Le Festival de Laon est actuellement en cours, sur les sites de Laon et de Soissons. Revenons à un récital donné avant son début.
L’habitude est prise : le Festival de Laon 2023, banquet annuel de la rentrée en douze plats, a été à nouveau précédé d’un événement préliminaire, comme une mise en bouche. Cette année, le claveciniste Kenneth Weiss (*) a donné un récital dans le cloître Saint-Martin à Laon, son clavecin installé à un des quatre angles de la galerie, le public assis dans les deux bras qui en partaient, à l’abri du soleil ardent d’après-midi.
Ce concert « hors festival » était aussi le quatrième de la série de cinq commémorant le tricentenaire de l’arrivée de Bach à Leipzig. Kenneth Weiss allait s’y mesurer à l’Art de la fugue, la dernière composition de Bach.
Kenneth Weiss face aux applaudissements du public
C’est pendant l’été 2019 qu’il a s’est mis à explorer en profondeur une œuvre qu’il décrit comme « un monde alternatif empreint de majesté ». Cette longue étude, cette réflexion, ont amené à un enregistrement sur un clavecin de 1782 appartenant au Musée national de musique de Belém au Portugal. Kenneth Weiss explique que sur un clavecin, qui ne permet ni d’augmenter ni de réduire le volume, on « utilise l’articulation, le touché, le tempo et le rythme pour créer une profondeur dimensionnelle ».
L’Art de la fugue comprend 14 fugues et 4 canons (qui utilisent une forme moins complexe du contrepoint). Kenneth Weiss a choisi lui-même l’alternance entre les deux formes. Après le récital, il admet que c’est pour cette raison, puisque sa partition place les quatre canons à la suite des fugues, qu’il a dû la feuilleter vigoureusement pour retrouver sa place, geste intrigant pour les spectateurs.
Chaque « Contrapunctus » commence par le même thème, toujours dans la tonalité ré mineur, poignant ou obsédant selon l’oreille qui l’écoute, puis le transforme et l’élabore.
La dernière fugue, incomplète, est réputée avoir été interrompue par la mort de Bach. La partition a été terminée par plusieurs compositeurs.

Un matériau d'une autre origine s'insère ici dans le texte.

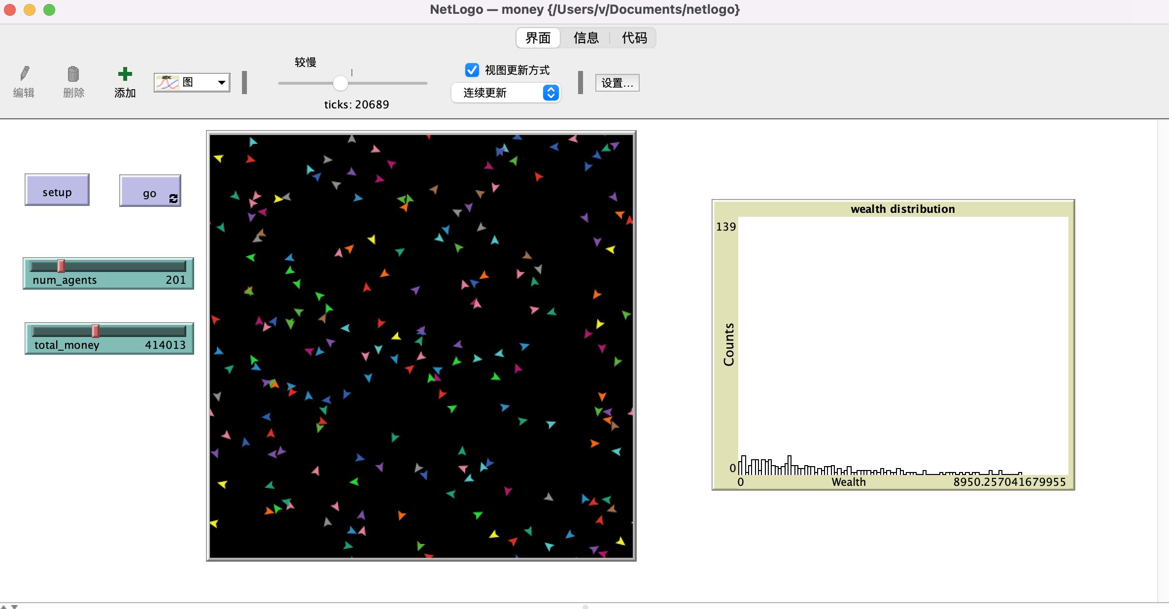Screen dimensions: 1169x609
Task: Switch to the 代码 tab
Action: [635, 37]
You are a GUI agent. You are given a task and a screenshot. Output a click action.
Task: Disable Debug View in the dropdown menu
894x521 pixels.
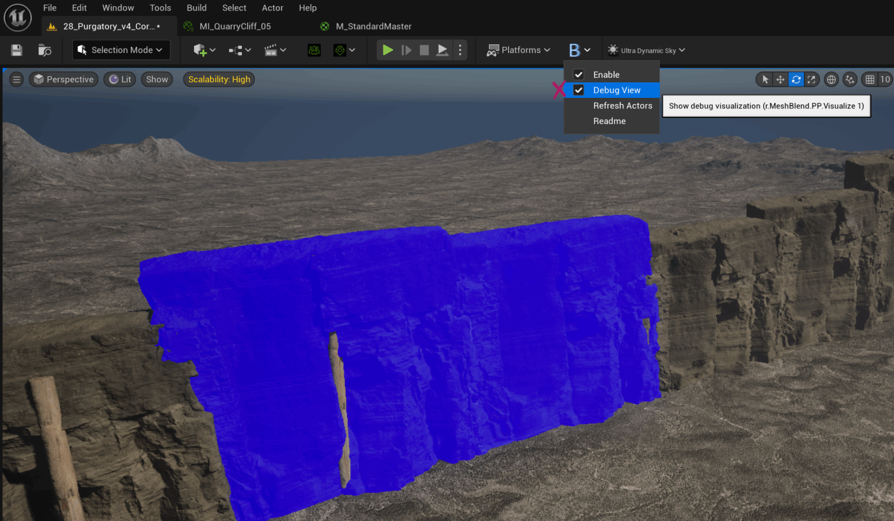pos(616,90)
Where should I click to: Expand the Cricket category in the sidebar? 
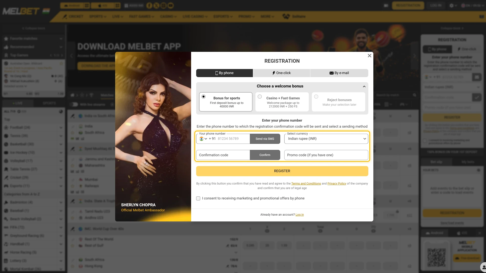61,178
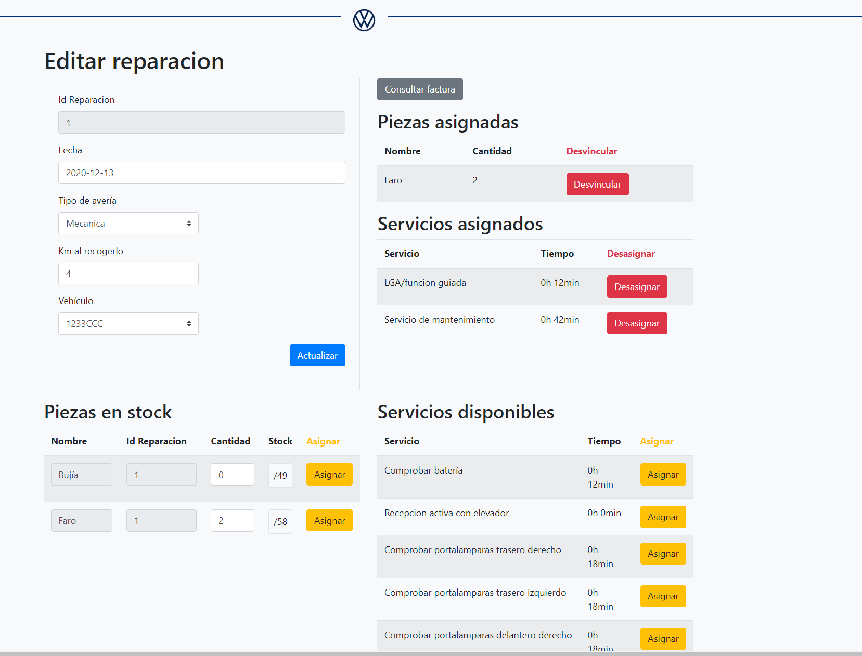
Task: Asignar the Comprobar batería service
Action: tap(663, 474)
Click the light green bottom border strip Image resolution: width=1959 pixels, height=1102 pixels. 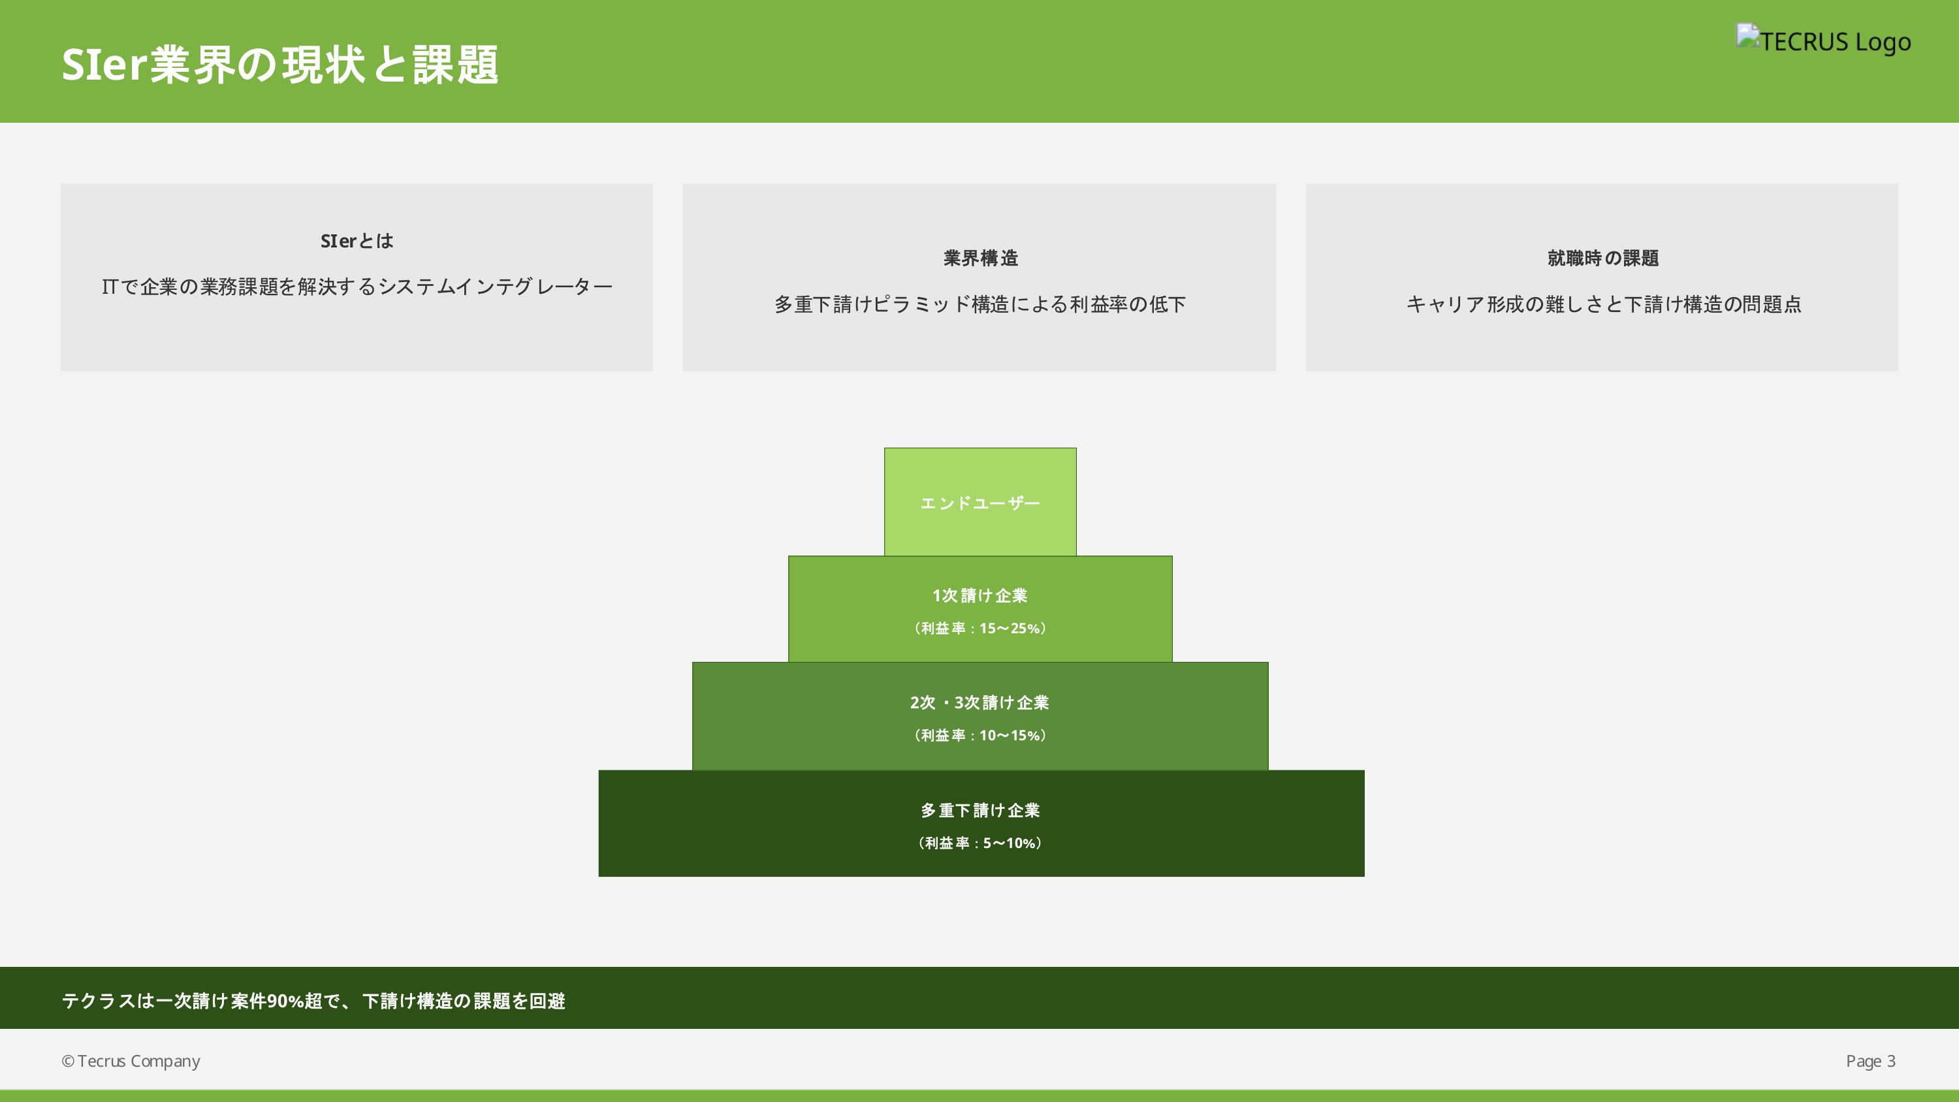[x=980, y=1096]
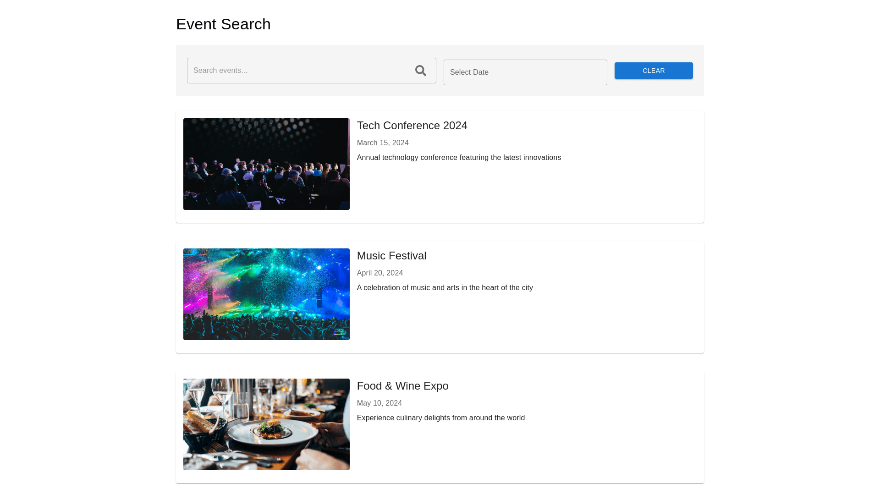The image size is (880, 495).
Task: Click the April 20, 2024 date label
Action: (380, 273)
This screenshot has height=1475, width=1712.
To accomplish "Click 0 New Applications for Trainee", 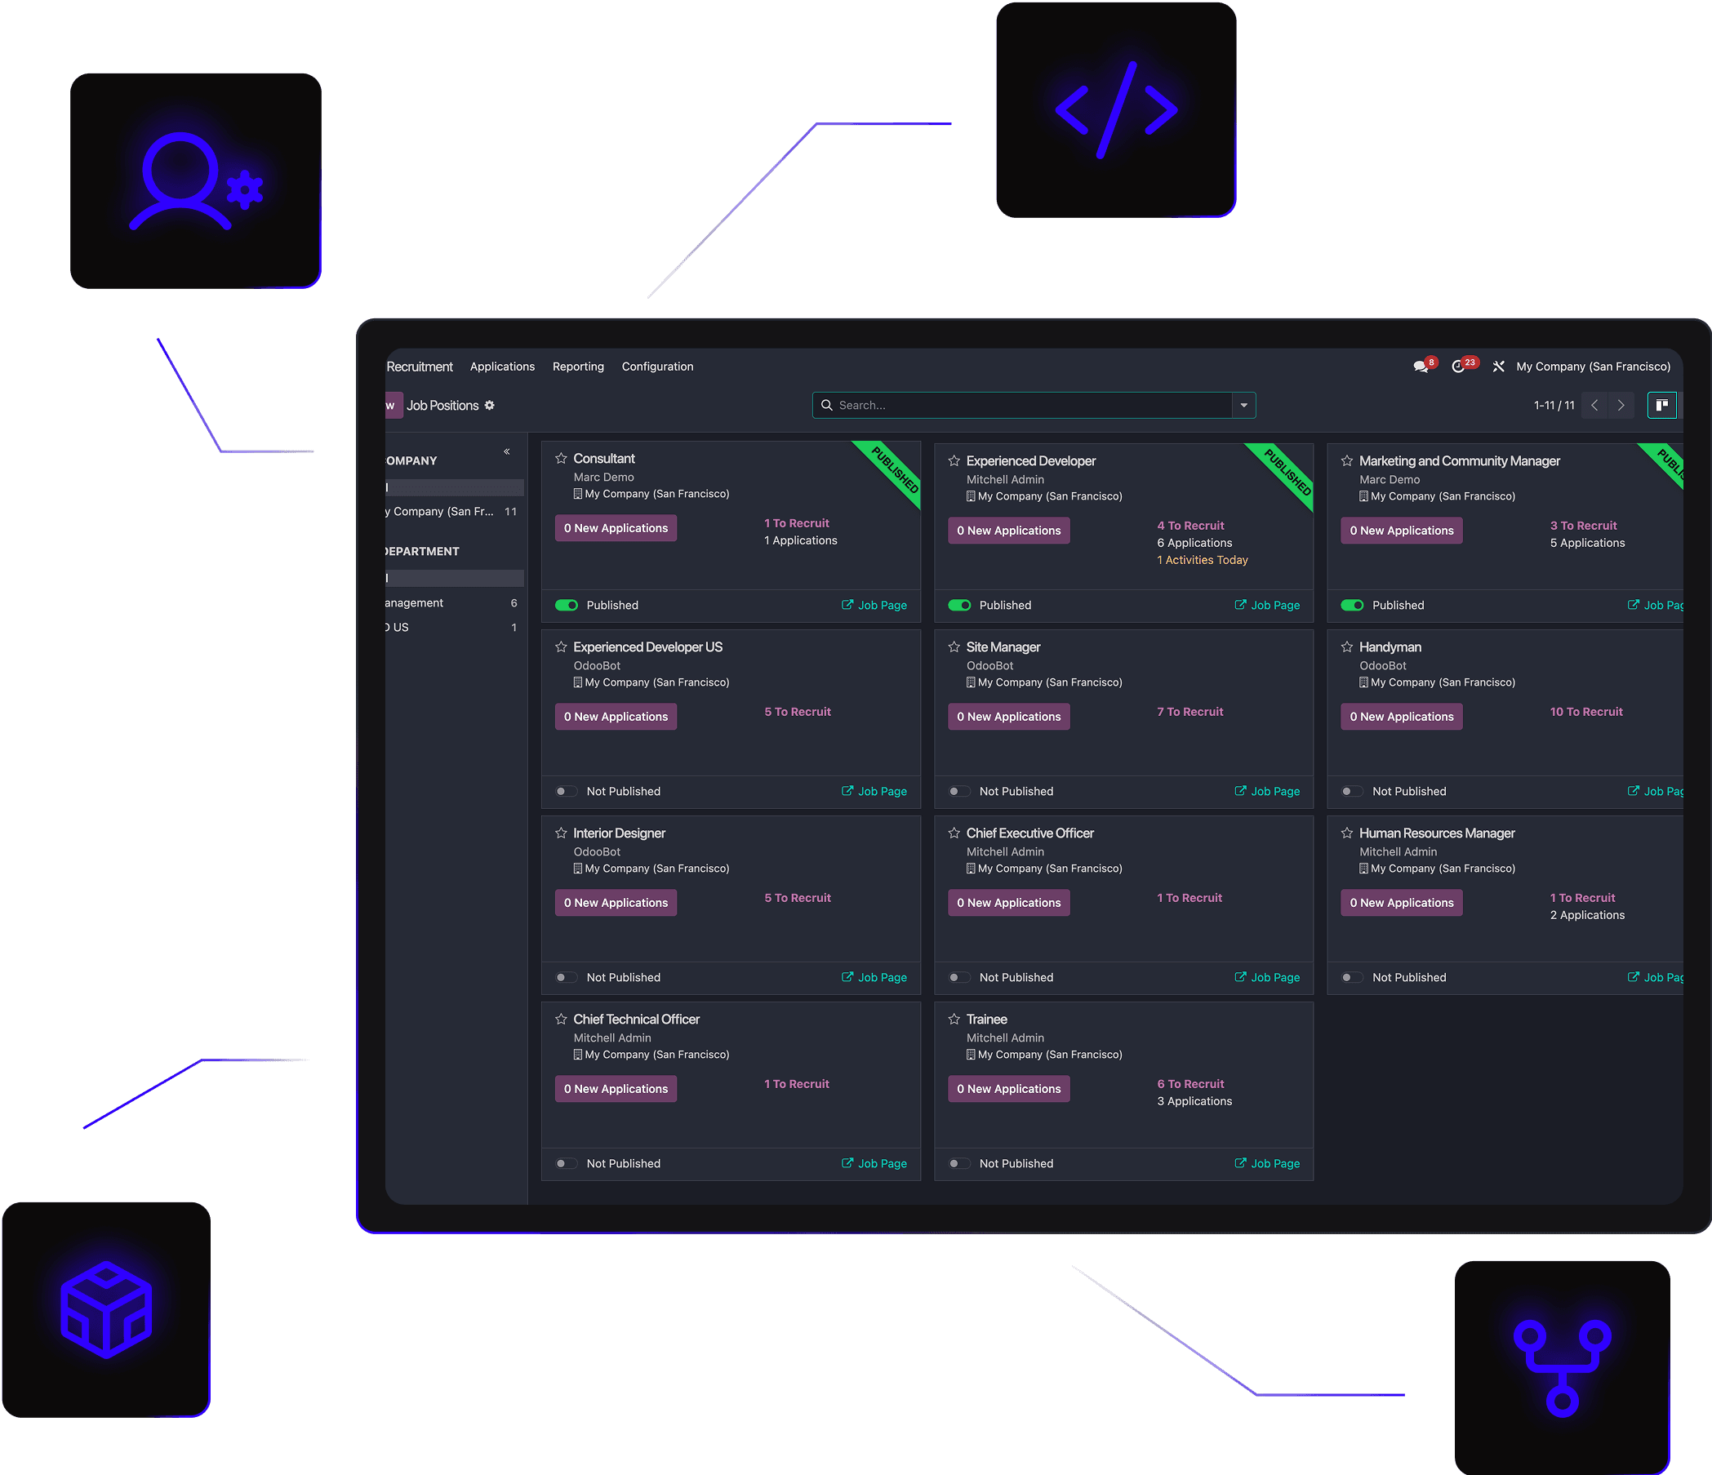I will 1008,1089.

Mais en mars dernier, pour un concert de l’Orchestre Philharmonique de Radio France autour de la même œuvre, la scène la Cité de la Musique à Soissons remplie de musiciens d’orchestre, de chœurs, de chambristes et d’une cantatrice, le chef Leonardo Garcia Alarcon avait choisi de s’arrêter soudain sur un silence dramatique, une absence de son comme une rupture. Kenneth Weiss s’est simplement arrêté, les doigts au dessus du clavier, le silence un prolongement de l’expérience individuelle de chaque auditeur.
Chacun est seul devant l’Art de la Fugue : ce n’est pas une musique qui rassemble, elle met chacun devant sa propre relation à toute musique, interroge ses attentes. Glenn Gould, célèbre interprète de la même œuvre, la définit comme étant « au-delà de l’émotion ».
L’Art de la fugue est beau, plein de tempérament et de trouvailles, dansant même dans les deux avant-derniers Contrapuncti. Mais son coté implacablement exhaustif et sa longueur (une heure et demi sans interruption, par 26°C à Laon) poussent l’auditeur au-delà du plaisir mélomane, vers une interrogation : qu’est-ce que la musique pour moi, au delà d’un plaisir auditif ? Encore une fois, Glenn Gould a une réponse à la hauteur des intentions de Bach : « L’objectif de l’art n’est pas le déclenchement d’une sécrétion momentanée d’adrénaline, mais la construction progressive, sur la durée d’une vie entière, d’un état d’émerveillement et de sérénité. »
Pourquoi avoir tant attendu pour présenter ce récital ? C’est qu’un commentateur peut avoir besoin de faire du chemin, réfléchir, répondre à ses propres questions avant d’accomplir sa tâche de critique.
Art de la fugue, Kenneth Weiss sur cd Paraty
(*) Il a joué les Variations Goldberg, autre monument de Bach, à la chapelle Saint-Charles de Soissons en 2010.